### EXERCISE
Filter the data below, keeping every line that contains the word "Instruction".

Dataset items:
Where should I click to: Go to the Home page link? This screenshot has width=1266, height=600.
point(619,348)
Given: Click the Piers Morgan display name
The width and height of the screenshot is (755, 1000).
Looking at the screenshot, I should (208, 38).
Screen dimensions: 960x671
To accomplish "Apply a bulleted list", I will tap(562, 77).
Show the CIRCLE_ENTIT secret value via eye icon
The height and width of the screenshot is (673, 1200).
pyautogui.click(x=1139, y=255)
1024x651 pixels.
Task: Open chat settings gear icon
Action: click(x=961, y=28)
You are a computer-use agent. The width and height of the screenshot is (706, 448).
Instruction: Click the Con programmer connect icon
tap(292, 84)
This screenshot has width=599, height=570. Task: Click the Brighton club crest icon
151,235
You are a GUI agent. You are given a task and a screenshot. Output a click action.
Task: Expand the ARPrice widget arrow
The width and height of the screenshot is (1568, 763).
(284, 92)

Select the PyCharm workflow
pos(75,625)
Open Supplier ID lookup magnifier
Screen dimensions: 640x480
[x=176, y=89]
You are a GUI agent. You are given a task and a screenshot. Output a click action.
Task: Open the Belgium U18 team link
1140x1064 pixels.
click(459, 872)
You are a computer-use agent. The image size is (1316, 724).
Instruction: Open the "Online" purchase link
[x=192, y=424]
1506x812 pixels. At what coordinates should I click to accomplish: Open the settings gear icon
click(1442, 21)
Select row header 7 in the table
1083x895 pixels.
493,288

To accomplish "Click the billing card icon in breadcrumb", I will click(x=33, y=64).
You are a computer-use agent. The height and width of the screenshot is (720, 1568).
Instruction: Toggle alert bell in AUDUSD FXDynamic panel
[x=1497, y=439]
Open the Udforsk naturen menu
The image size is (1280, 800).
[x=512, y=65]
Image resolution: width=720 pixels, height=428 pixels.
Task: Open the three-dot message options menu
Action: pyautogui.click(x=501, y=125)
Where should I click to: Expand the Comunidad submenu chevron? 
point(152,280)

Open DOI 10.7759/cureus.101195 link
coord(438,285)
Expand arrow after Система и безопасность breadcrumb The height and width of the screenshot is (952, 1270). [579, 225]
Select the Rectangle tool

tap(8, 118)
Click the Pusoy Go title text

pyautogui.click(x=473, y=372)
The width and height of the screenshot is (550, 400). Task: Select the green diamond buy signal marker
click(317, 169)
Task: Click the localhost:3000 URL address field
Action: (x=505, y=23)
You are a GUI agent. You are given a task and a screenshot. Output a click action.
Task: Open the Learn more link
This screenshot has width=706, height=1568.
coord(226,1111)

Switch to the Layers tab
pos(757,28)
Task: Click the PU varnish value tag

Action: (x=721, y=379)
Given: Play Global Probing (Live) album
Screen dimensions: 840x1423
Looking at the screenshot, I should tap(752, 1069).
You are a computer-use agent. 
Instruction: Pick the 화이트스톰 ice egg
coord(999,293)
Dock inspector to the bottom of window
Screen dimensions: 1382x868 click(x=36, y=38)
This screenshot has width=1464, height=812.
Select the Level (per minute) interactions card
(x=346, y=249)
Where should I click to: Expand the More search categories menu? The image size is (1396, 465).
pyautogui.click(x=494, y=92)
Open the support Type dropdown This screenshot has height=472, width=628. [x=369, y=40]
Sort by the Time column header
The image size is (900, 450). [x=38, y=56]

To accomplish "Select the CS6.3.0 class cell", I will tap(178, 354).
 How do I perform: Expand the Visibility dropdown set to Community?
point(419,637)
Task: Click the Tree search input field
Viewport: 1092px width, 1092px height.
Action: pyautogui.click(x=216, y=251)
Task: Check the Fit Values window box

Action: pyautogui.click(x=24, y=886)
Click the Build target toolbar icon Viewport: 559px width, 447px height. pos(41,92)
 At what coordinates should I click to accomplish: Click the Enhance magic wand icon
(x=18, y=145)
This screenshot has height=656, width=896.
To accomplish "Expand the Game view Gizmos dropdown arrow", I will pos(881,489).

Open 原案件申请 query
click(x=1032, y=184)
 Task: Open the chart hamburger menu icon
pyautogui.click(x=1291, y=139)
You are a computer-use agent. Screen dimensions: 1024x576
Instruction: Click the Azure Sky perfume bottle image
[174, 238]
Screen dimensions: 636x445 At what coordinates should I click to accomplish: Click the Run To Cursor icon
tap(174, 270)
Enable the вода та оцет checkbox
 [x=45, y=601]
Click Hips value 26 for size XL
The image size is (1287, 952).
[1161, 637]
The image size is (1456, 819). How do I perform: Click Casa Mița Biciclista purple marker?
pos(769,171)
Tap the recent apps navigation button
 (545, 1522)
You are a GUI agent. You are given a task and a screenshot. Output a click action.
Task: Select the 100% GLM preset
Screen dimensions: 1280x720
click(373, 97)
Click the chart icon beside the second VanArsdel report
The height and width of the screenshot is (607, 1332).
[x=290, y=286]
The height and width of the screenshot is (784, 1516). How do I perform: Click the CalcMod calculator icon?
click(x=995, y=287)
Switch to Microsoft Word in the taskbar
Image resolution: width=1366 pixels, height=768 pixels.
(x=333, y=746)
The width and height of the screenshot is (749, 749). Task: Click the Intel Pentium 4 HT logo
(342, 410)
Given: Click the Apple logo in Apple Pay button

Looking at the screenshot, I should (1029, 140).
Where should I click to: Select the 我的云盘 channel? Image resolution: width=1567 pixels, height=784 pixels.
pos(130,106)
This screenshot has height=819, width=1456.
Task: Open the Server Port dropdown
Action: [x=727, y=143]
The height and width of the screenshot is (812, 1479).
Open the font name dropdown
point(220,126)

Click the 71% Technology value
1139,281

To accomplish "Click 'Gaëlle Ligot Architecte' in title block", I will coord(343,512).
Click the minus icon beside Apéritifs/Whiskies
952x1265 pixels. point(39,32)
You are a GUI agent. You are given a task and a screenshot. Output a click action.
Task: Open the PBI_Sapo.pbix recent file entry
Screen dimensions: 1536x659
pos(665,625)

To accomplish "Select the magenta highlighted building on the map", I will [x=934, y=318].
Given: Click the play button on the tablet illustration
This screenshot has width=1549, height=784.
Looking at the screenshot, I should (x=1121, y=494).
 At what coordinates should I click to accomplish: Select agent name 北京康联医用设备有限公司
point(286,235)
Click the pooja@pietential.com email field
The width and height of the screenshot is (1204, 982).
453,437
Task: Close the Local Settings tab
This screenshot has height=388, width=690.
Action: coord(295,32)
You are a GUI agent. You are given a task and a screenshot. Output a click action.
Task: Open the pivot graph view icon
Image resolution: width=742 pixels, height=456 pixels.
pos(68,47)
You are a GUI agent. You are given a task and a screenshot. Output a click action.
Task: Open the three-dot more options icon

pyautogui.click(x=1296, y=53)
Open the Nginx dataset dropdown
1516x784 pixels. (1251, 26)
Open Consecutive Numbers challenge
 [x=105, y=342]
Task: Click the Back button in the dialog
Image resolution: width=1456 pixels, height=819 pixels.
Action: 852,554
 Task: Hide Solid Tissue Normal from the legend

### SOLVED PROBLEM
Instruction: Click the Con programmer connect icon
Instruction: Open the "Online" purchase link
Instruction: Toggle alert bell in AUDUSD FXDynamic panel
Instruction: Pick the 화이트스톰 ice egg
Instruction: Click the Azure Sky perfume bottle image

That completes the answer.